Grisaille and the Thresholds of Early Netherlandish Triptychs
Lynn F. Jacobs, University of Arkansas

The phenomenon of grisaille is one of the most intriguing issues in the nexus of ties between sculpture and painting within early Netherlandish art. Everyone who studies Flemish painting is aware that grey-monochrome, pictorial imagery – which imitates sculpture to varying degrees – is often found on the exterior of triptychs. But, as Shirley Blum noted in her 1969 Early Netherlandish Triptychs, “the reasons for its [grisaille’s] use are not yet fully understood.” And they remain so even today.

To be sure, a number of theories regarding the use of grisaille on triptych exteriors have been advanced over the years. Hans Belting’s view, proposed in his 1994 Die Erfindung des Gemäldes, probably comes closest to representing the current scholarly consensus. Belting argues that grisaille was used to establish an antithesis between triptych exteriors – which were conceived as closed stone walls that limited the view to empirical perception, either of living people (e.g., donor portraits) and/or of stone figures (in grisaille) – and triptych interiors, which display the transcendent, visionary world that starts where empirical perception ends. I agree with Belting that grisaille could and often did serve to distinguish and divide the exterior from the interior of the triptych. But in this paper, I will argue that grisaille also could be used to create links between these two zones of the triptych. And these links had significant implications for the meaning of the work.
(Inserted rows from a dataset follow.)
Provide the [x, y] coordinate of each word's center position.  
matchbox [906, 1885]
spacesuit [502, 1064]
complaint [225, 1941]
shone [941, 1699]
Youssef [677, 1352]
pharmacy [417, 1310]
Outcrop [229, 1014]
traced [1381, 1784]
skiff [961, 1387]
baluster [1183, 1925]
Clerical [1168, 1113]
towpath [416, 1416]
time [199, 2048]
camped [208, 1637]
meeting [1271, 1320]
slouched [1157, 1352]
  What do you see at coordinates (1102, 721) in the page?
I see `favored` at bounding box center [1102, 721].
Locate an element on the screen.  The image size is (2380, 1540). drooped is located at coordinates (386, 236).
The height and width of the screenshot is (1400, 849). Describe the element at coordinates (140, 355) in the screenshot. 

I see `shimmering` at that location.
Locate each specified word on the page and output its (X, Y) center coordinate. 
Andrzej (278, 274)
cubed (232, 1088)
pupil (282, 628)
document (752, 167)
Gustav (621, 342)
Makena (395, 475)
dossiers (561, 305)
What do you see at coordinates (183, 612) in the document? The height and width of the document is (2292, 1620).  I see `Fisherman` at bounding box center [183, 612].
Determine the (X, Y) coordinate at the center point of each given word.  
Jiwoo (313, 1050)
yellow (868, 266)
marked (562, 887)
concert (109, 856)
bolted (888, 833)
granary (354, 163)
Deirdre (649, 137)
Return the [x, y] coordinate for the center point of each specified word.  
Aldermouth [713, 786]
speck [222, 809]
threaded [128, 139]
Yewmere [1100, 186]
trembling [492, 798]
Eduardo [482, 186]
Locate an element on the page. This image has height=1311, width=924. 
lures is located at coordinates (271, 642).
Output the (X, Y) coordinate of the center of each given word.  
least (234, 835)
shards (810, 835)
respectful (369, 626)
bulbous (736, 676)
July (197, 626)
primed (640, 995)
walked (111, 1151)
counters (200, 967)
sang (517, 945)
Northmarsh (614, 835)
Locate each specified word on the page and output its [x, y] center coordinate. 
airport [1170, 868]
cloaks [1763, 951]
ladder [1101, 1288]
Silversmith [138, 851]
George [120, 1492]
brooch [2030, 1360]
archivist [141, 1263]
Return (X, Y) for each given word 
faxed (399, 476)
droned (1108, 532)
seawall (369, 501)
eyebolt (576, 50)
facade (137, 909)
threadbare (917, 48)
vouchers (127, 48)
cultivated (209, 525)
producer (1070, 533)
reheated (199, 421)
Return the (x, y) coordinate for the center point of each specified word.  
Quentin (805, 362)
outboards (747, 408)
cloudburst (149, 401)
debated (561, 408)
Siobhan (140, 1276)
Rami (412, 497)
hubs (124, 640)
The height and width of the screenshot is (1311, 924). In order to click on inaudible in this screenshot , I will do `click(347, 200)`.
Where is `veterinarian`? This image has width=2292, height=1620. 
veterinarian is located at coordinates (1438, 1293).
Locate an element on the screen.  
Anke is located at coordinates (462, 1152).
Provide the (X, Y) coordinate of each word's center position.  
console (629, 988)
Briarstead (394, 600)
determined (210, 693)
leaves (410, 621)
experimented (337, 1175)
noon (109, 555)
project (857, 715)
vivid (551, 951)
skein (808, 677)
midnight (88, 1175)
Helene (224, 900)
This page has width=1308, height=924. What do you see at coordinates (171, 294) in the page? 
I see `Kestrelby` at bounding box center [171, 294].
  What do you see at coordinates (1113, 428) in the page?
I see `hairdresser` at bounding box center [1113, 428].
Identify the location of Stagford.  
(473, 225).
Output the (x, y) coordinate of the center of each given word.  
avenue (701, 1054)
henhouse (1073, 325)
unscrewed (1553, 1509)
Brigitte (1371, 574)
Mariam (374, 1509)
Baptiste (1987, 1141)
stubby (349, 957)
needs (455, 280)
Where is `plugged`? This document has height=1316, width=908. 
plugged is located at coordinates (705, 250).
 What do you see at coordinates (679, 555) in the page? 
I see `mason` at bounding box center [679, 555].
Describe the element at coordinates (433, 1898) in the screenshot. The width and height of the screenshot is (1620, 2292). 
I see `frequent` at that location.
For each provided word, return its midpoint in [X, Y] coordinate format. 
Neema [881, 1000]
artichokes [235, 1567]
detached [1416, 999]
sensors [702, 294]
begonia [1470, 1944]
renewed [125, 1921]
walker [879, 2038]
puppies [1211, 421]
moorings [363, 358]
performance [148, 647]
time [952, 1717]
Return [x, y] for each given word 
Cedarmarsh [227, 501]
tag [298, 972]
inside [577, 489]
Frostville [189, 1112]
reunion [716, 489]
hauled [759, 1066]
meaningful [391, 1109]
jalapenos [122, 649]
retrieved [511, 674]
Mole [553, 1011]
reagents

On my view, the terminology used in the fifteenth and sixteenth centuries to refer to triptychs, that is, the term “painting with doors,” expresses the then-contemporary sense that the fundamental role of the format was to create doors that delimit thresholds between different zones. Netherlandish artists negotiated these thresholds carefully and consciously, because the meaning of the triptychs, at least in part, was bound up in the ways in which these built-in boundaries were structured. Very often artists tried to illustrate meaning-laden connections between the different zones of the triptych by creating visual links across the thresholds between them.

This paper will examine the treatment of grisaille on the exteriors of several fifteenth and sixteenth century triptychs (from Campin through Bosch) and assess ways in which the treatment of grisaille helps break down the divisions between exterior and interior to create connections that are essential to the meaning of the whole. A major focus of the analysis will be on how the growing pictorialism of the grisaille over the course of the fifteenth century (that is, the increasing sense of animation and color) represents an increased concern for unification across the threshold between exterior and interior. The paper will also consider how grisaille images sometimes break down another threshold – that is, the one between the art work and the viewer – through projection forward in space. The paper will also examine how the relations of exterior and interior within early Netherlandish painted triptychs compare to those in sculpted altarpieces of the time.